### BRIEF
Transcribe only part of the material below: the lines from the one containing "Where should I click to: Click the red" through the one containing "Task: Click the Only", inclusive, exactly as written.

'''

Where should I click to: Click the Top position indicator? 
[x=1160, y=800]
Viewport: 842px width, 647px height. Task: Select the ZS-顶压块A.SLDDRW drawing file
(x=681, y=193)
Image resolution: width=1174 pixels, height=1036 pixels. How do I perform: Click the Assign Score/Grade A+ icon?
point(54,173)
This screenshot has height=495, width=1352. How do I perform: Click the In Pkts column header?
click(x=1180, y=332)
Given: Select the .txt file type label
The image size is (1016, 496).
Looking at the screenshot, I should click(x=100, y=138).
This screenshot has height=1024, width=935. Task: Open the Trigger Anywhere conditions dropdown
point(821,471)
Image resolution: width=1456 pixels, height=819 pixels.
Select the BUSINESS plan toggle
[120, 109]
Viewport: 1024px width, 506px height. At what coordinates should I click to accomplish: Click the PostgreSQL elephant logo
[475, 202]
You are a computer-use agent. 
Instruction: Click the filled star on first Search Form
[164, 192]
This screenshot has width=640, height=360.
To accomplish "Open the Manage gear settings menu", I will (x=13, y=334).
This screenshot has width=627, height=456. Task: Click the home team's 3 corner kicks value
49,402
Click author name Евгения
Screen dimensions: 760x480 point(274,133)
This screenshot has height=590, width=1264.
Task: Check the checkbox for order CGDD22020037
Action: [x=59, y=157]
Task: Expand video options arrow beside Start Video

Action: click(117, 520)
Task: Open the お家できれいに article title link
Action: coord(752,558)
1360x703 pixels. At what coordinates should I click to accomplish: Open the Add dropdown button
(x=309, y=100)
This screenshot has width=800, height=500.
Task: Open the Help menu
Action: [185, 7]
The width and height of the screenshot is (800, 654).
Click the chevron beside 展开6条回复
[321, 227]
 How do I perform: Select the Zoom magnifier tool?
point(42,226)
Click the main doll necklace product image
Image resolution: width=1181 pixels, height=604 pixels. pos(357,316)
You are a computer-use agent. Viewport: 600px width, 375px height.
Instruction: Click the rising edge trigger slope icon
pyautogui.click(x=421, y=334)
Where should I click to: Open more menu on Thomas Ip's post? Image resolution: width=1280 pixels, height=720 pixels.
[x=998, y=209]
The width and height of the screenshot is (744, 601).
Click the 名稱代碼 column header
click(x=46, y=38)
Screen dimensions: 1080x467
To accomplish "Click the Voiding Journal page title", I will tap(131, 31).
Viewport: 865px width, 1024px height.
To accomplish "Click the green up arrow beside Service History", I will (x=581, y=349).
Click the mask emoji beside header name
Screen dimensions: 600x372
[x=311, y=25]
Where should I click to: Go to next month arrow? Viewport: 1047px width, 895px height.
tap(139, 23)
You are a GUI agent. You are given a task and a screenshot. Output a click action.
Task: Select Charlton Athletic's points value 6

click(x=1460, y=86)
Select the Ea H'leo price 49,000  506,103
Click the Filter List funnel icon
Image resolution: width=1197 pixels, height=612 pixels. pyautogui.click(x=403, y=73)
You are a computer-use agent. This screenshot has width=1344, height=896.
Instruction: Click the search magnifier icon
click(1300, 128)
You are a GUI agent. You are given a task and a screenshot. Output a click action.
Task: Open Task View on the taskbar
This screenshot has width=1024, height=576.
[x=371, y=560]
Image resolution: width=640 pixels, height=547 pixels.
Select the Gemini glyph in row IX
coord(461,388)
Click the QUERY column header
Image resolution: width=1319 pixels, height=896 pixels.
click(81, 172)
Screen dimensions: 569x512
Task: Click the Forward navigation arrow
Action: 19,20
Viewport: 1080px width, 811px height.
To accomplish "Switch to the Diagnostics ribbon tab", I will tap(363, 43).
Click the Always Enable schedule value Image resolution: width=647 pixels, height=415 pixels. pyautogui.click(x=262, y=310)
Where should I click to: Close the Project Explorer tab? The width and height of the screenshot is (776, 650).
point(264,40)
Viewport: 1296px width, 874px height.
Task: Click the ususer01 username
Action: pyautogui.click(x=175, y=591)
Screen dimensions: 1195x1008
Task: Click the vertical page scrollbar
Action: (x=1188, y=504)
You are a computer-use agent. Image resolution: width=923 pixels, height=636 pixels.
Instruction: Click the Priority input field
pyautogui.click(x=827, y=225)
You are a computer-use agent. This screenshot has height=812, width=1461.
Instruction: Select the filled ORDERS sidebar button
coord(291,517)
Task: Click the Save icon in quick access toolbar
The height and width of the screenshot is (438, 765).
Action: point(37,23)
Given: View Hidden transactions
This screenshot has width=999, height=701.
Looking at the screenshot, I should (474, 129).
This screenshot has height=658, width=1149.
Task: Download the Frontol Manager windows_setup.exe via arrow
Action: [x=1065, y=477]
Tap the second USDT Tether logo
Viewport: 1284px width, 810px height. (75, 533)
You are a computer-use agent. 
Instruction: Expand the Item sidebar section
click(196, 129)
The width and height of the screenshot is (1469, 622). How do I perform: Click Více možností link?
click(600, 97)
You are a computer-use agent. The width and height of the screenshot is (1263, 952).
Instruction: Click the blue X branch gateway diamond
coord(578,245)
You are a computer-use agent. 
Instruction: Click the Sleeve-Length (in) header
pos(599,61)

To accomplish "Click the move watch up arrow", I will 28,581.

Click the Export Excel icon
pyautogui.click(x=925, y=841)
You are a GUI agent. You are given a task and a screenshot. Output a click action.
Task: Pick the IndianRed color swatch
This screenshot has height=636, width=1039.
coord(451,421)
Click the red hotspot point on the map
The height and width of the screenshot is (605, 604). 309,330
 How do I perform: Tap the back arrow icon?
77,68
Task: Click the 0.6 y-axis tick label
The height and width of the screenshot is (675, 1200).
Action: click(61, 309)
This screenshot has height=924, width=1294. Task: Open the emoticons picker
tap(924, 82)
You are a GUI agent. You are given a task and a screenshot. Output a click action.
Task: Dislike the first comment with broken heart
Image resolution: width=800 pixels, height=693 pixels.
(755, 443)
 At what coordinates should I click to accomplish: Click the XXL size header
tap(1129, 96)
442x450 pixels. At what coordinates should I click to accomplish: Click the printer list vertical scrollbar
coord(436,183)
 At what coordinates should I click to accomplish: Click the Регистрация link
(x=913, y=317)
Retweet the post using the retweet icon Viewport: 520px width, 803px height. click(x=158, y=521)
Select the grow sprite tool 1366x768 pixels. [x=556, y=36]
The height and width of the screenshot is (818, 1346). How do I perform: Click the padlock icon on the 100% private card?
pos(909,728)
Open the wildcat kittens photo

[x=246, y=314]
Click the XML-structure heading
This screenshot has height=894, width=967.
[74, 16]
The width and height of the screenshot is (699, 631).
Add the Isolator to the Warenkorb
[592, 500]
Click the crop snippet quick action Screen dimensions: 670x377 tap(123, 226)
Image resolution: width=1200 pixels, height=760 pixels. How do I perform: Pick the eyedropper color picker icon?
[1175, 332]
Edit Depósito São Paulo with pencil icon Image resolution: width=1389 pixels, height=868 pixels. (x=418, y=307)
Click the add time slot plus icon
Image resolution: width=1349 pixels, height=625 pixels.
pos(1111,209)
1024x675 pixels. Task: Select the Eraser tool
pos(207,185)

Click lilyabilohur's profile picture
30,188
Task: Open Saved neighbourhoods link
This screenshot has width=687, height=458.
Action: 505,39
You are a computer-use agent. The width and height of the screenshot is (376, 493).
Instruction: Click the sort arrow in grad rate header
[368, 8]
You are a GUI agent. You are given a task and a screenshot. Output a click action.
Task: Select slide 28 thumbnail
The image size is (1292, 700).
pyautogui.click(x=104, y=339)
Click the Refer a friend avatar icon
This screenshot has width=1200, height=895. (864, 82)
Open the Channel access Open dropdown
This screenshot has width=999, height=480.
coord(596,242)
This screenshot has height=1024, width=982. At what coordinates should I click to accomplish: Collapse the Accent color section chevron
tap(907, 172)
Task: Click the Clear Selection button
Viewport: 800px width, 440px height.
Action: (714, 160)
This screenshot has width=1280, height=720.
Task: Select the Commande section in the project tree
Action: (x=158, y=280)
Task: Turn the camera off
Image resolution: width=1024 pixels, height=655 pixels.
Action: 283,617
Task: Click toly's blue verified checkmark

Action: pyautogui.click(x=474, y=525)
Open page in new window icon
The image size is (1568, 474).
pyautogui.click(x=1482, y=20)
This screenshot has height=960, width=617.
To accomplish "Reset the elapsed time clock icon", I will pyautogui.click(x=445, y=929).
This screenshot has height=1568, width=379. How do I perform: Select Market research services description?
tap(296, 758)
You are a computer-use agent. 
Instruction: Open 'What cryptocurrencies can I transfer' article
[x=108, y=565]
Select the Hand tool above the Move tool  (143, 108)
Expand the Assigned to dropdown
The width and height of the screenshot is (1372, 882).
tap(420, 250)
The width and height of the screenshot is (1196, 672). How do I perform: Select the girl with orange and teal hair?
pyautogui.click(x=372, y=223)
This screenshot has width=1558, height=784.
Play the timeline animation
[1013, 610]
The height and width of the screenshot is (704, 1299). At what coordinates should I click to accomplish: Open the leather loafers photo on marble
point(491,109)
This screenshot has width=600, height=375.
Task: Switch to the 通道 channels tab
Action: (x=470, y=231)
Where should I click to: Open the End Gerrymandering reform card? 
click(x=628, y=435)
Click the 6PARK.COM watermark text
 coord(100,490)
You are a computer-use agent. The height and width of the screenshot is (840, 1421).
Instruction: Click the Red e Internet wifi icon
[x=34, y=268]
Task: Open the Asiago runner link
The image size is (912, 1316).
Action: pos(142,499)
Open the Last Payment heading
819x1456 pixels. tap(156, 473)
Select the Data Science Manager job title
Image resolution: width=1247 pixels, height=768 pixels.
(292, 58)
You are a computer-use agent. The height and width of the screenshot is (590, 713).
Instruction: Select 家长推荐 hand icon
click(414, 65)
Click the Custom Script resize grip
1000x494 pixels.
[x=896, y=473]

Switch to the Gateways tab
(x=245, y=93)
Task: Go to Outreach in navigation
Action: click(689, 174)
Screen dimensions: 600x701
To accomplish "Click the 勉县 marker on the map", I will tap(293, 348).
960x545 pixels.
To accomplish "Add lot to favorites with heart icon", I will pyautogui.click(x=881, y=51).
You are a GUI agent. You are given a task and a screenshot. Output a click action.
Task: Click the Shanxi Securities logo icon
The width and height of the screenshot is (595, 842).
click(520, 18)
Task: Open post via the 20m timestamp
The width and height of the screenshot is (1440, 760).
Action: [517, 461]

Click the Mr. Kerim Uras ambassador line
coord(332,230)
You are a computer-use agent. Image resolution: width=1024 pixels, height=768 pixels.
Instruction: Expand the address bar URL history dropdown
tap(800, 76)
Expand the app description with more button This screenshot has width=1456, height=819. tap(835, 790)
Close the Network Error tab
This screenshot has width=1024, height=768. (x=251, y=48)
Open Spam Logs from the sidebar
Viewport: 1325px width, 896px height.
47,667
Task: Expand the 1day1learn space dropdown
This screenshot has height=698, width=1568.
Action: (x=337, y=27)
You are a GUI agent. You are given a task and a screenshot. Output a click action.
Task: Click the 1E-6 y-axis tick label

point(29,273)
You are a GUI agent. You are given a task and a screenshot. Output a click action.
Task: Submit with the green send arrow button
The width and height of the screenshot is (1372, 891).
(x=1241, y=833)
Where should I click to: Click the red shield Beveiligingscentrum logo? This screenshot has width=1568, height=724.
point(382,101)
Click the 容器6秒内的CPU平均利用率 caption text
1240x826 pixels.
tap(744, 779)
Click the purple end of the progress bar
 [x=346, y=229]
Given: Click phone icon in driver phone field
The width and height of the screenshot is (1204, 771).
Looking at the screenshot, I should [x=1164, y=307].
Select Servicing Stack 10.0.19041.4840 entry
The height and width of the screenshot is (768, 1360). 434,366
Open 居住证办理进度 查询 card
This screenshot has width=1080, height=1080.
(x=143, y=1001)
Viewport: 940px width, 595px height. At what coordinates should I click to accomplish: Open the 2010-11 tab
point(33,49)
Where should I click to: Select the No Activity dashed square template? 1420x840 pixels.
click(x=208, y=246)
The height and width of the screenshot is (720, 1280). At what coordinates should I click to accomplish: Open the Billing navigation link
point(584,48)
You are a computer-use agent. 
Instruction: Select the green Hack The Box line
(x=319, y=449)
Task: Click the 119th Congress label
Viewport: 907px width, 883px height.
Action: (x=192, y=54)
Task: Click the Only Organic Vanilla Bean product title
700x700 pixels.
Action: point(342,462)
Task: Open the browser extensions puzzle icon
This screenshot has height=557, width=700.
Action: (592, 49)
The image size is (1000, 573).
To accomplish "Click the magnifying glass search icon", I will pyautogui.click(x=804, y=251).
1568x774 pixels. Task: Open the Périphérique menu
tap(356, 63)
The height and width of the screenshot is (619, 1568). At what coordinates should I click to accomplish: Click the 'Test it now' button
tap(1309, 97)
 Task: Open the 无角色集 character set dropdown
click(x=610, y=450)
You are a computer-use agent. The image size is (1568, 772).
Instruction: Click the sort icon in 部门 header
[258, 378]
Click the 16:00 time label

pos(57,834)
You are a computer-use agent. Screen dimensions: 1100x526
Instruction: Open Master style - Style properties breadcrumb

'''

### EXERCISE RESULT
Where should I click to: Click the red shield Beveiligingscentrum logo? This screenshot has width=1568, height=724.
point(382,101)
Click the 容器6秒内的CPU平均利用率 caption text
1240x826 pixels.
tap(744, 779)
Click the purple end of the progress bar
 [x=346, y=229]
Given: Click phone icon in driver phone field
The width and height of the screenshot is (1204, 771).
Looking at the screenshot, I should [x=1164, y=307].
Select Servicing Stack 10.0.19041.4840 entry
The height and width of the screenshot is (768, 1360). 434,366
Open 居住证办理进度 查询 card
This screenshot has width=1080, height=1080.
(x=143, y=1001)
Viewport: 940px width, 595px height. At what coordinates should I click to accomplish: Open the 2010-11 tab
point(33,49)
Where should I click to: Select the No Activity dashed square template? 1420x840 pixels.
click(x=208, y=246)
The height and width of the screenshot is (720, 1280). At what coordinates should I click to accomplish: Open the Billing navigation link
point(584,48)
You are a computer-use agent. 
Instruction: Select the green Hack The Box line
(x=319, y=449)
Task: Click the 119th Congress label
Viewport: 907px width, 883px height.
Action: (x=192, y=54)
Task: Click the Only Organic Vanilla Bean product title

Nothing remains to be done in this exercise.